September 10 marks World Suicide Prevention Day and we’re reaching out to the community to let them know, there is help available.
In 2013, DRP responded to more than 500 incidents involving suicides or attempted suicides. We want that number to change. In order to help our citizens deal with these, and other mental health issues, a partnership between Durham Regional Police Service and Durham Mental Health Services was created to improve service within our Region.
With funding from the Ministry of Health and Long-Term Care through Durham Mental Health Services, a Mental Health Response Unit (MHSU/MCIT) is helping frontline police officers deal with serious mental health calls. Our team responds to frontline officers' requests for assistance with situations that require skilled mental health interventions. We work to both resolve the immediate situation, and then, make sure the person who is experiencing a mental health challenge is given the help he or she needs. Backup for the MHSU is provided by Durham Mental Health Crisis Services.
"Police officers are often called when somebody's mental illness is causing problems for them, or their families or for the public," says Constable Scott Logan, the DRPS police officer dedicated to the MHSU. "Often people are afraid. Our officers are doing a great job of calling us in to help. Our first priority is to make sure that everybody is safe, to calm things down and then get them the assistance they need."
Please utilize the services available in our Region if you, or a loved one, are in need of assistance. A list of resources can be found on our Mental Health Unit page.
Facts about suicide according to the World Health Organization:
• Every year, almost one million people die from suicide; a "global" mortality rate of 16 per 100,000, or one death every 40 seconds.
• In the last 45 years suicide rates have increased by 60% worldwide. Suicide is among the three leading causes of death among those aged 15-44 years in some countries, and the second leading cause of death in the 10-24 years age group; these figures do not include suicide attempts which are up to 20 times more frequent than completed suicide.

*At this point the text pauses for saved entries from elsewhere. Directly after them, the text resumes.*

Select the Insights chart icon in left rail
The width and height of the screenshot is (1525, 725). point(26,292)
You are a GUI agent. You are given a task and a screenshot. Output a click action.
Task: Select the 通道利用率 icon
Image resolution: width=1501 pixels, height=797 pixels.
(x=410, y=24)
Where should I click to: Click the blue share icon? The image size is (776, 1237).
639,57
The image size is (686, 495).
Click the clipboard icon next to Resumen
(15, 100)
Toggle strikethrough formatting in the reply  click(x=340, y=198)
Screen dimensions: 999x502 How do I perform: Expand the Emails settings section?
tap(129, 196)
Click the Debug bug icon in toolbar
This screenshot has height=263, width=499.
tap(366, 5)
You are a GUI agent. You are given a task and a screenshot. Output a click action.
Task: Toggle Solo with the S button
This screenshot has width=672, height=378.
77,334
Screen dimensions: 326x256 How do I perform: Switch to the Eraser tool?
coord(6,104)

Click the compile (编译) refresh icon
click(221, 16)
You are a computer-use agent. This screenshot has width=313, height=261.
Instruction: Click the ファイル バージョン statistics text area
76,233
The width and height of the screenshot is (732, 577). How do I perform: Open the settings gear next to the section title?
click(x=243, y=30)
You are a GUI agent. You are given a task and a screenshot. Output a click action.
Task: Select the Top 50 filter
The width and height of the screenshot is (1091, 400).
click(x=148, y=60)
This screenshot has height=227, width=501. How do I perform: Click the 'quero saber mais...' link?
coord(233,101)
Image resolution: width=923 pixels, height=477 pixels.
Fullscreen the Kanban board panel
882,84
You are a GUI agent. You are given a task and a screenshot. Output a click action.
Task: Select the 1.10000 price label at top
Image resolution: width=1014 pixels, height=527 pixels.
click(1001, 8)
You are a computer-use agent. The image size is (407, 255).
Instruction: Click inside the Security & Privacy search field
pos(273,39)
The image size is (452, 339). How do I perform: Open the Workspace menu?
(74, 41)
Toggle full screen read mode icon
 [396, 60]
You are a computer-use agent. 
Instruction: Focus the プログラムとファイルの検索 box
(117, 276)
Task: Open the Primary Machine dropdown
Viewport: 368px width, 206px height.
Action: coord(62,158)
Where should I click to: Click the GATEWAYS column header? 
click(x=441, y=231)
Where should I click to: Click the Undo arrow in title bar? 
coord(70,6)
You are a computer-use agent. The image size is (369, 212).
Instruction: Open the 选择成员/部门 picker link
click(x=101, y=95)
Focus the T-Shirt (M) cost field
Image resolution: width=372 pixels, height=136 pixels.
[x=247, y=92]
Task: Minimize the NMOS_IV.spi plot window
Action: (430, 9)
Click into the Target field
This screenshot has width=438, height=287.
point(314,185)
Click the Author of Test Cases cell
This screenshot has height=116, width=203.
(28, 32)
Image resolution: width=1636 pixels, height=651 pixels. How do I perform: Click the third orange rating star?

• Suicide worldwide is estimated to represent 1.8% of the total global burden of disease in 1998, and 2.4% in countries with market and former socialist economies in 2020.
• Although traditionally suicide rates have been highest among the male elderly, rates among young people have been increasing to such an extent that they are now the group at highest risk in a third of countries, in both developed and developing countries.
• Mental disorders (particularly depression and alcohol use disorders) are a major risk factor for suicide in Europe and North America; however, in Asian countries impulsiveness plays an important role. Suicide is complex with psychological, social, biological, cultural and environmental factors involved.